“Lakukan dengan hati-hati dan sedikit demi sedikit supaya pergerakan ini tidak menimbulkan kecurigaan di pihak musuh. Tolong sampaikan pada para senopati yang lain,” ujar Diponegoro lagi sambil menepuk-nepuk bahu Joyokirno.
“Inggih, Kanjeng Pangeran…”
“Baiklah. Sekarang pergilah kembali ke pasukanmu…”
Joyokirno segera memeluk Diponegoro. Setelah pamit, dia segera melompat ke atas kudanya dan melesat meninggalkan Puri Tegalredjo untuk kembali ke pasukannya yang berjaga tigaratusan meter setelah pintu desa di sebelah utara.
“Ustadz…,” panggil Diponegoro kepada Ustadz Taftayani yang sedang meneliti peta sederhana kota Yogyakarta yang dihamparkan di atas lantai masjid. Ulama dari Minangkabau yang sudah menetap di dekat Tegalredjo itu mendekat.
“Ustadz, bagaimana dengan Kiai Modjo dan yang lainnya?”
Taftayani mengangguk dan balas berbisik, “Insya Allah mereka juga sudah siap. Bahkan saya dengar jika Kiai Modjo juga tengah mengadakan konsolidasi dengan pasukan-pasukannya. Dan beliau juga telah mengontak para alim-ulama dan sesepuh desa ke berbagai daerah di sekitar Surakarta dan Yogya hingga Magelang untuk bergabung dengan kita.”
Pangeran Diponegoro mengangguk-anggukkan kepalanya, “Apakah kita akan tetap dengan formasi sepuluh komandemen untuk Yogyakarta, Ustadz?”

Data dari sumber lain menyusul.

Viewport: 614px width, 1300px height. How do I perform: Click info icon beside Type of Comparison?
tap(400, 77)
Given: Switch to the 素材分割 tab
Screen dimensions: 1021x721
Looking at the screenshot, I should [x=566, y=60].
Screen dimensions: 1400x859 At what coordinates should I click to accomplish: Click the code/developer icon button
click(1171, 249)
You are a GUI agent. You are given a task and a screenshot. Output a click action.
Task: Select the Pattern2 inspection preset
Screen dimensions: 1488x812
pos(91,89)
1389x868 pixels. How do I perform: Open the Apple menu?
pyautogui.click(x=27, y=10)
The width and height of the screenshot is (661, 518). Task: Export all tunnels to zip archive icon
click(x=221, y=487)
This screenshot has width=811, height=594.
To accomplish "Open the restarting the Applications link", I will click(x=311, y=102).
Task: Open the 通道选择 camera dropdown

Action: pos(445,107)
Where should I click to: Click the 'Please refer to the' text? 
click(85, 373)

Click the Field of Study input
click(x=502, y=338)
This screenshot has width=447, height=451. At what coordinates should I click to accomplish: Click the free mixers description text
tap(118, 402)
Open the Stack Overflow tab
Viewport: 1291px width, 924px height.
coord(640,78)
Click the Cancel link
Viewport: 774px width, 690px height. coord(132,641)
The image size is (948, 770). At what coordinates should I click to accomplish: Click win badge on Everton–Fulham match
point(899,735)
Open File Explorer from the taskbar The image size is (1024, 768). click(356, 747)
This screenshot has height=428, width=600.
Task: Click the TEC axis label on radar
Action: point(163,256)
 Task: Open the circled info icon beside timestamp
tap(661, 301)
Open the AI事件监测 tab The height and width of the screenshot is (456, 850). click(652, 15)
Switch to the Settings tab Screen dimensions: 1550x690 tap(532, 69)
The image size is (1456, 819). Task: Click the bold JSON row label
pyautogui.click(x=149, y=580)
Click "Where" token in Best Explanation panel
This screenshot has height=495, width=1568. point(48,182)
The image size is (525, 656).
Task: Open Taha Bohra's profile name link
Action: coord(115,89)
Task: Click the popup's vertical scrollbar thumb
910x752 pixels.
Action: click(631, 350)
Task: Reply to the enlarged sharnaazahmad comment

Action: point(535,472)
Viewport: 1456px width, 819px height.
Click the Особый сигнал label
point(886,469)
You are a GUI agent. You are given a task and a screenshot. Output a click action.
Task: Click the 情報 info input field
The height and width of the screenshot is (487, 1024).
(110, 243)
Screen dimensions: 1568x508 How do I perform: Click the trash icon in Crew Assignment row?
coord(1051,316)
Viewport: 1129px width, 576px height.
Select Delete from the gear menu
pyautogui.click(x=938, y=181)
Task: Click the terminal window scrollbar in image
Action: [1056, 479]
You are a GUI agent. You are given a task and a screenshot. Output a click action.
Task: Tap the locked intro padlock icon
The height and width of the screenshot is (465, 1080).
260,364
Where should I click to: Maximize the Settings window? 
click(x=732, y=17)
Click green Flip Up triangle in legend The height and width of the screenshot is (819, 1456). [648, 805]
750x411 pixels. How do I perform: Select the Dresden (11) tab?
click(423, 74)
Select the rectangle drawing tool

Mendengar pertanyaan itu, Ustadz Taftayani tidak segera menjawab. Diponegoro memang telah membagi wilayah Yogyakarta ke dalam sepuluh daerah komandemen, yang masing-masing daerah dipimpin oleh seorang komandan. Khusus Madiun, wilayah ini dibagi menjadi tiga komandemen. Diponegoro telah berhitung, satu daerah komandemen memiliki lebih kurang 10.000 keluarga. Dari jumlah ini, diharapkan bisa disiapkan sekira seribuan orang prajurit, lengkap dengan senjata. Mereka harus menjadi pasukan yang mandiri dan terlatih dengan baik, walau tongkat komando tetap berada di tangan Pangeran Diponegoro.